As I crouched down with the group of boisterous 3 and 4 year olds, I began to tell the story about a team of brave explorers who would be travelling into the deep, dark jungle, leaping across crocodile infested rivers, jumping across creepy crawlies, climbing mountains, until we would find an area where we could play our games with the mummies and daddies. The group of children fell silent, eyes widened and jaws dropped, and the extremely excited ten little explorers were ready to go.
Thirty minutes later, following a lot of running, jumping, skipping, hopping, galloping, and various other physical movements, the ten explorers were red cheeked, wearing great big smiles, and being followed by some rather tired parents! Our trip into the children’s imagination was essential to encourage them to be active. It inspired the parents to ‘play’ with their children, and most importantly, it kept everything that ActivKids wanted to achieve child friendly.
Children are inspired by adults or characters that can help them retain the basics of childhood: having fun, learning and playing. These have to be the areas that adults use to inspire kids to ‘buy into’ fitness and physical activity. However, this idea can also prove to be contentious when promoting other products or ideas to our children.

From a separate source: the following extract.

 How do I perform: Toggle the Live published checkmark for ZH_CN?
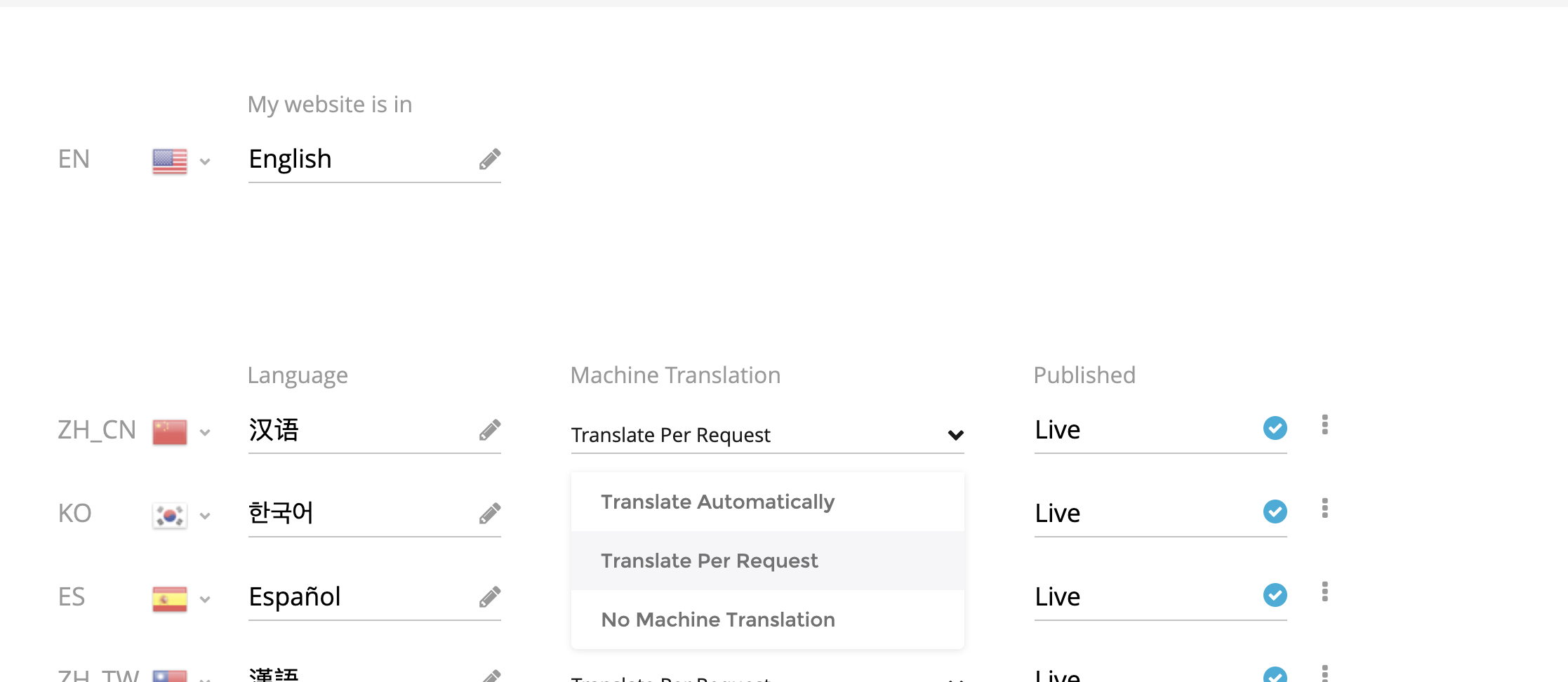click(x=1275, y=428)
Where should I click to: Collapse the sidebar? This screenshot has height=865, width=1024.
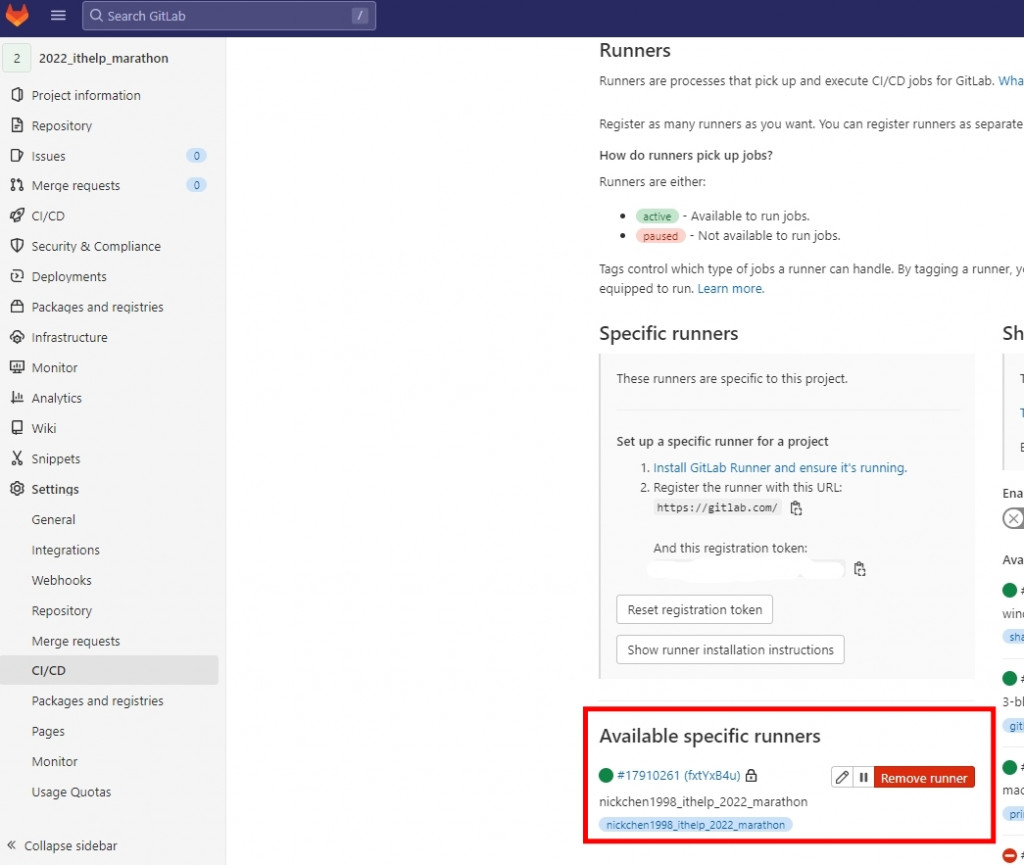(x=62, y=845)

Earlier this month 550 healthcare workers wrote to McDonald's asking it to stop marketing to children, in particular using methods such as toys and the clown. The following day, McDonald’s Chief Executive Jim Skinner told the shareholders meeting that ‘Ronald McDonald is going nowhere’ (Source: www.bbc.co.uk)
But is Ronald McDonald really the source of all childhood obesity and children’s health problems? Surely it’s the adult that repeatedly purchases fast food for a child who is responsible, or the adult who doesn’t allow a child to enjoy a balanced, nutritious diet that is the problem?
A recent study revealed that there has been a significant deterioration in children’s physical fitness and strength over the past ten years (Source: www.netmums.com).
Dr. Gavin Sandercock, co-author of the study said, “We have become fixated in the UK on the visual problem of fatness at the cost of the problem of ‘unfitness'. It’s a difficult message to get across because you can’t see ‘unfitness’, whereas you can clearly see obesity. But being fit neatly cancels out the risks of being fat, and what you find in schools is that 20 to 30 per cent of fat children are perfectly fit — they are just very big.”
We need to learn what children ‘buy into’ so that we can inspire any necessary fitness and physical activity. We need to learn from Ronald McDonald rather than chastise him and actually inspire children at their level. Physical activity and fitness can be done this way. ActivKids inspire children with easy to understand programmes, fantastic delivery skills, and incentives to make kids want to come back.
Let’s look at the solutions and take responsibility to solve the problems, and not place the blame at the feet of clowns!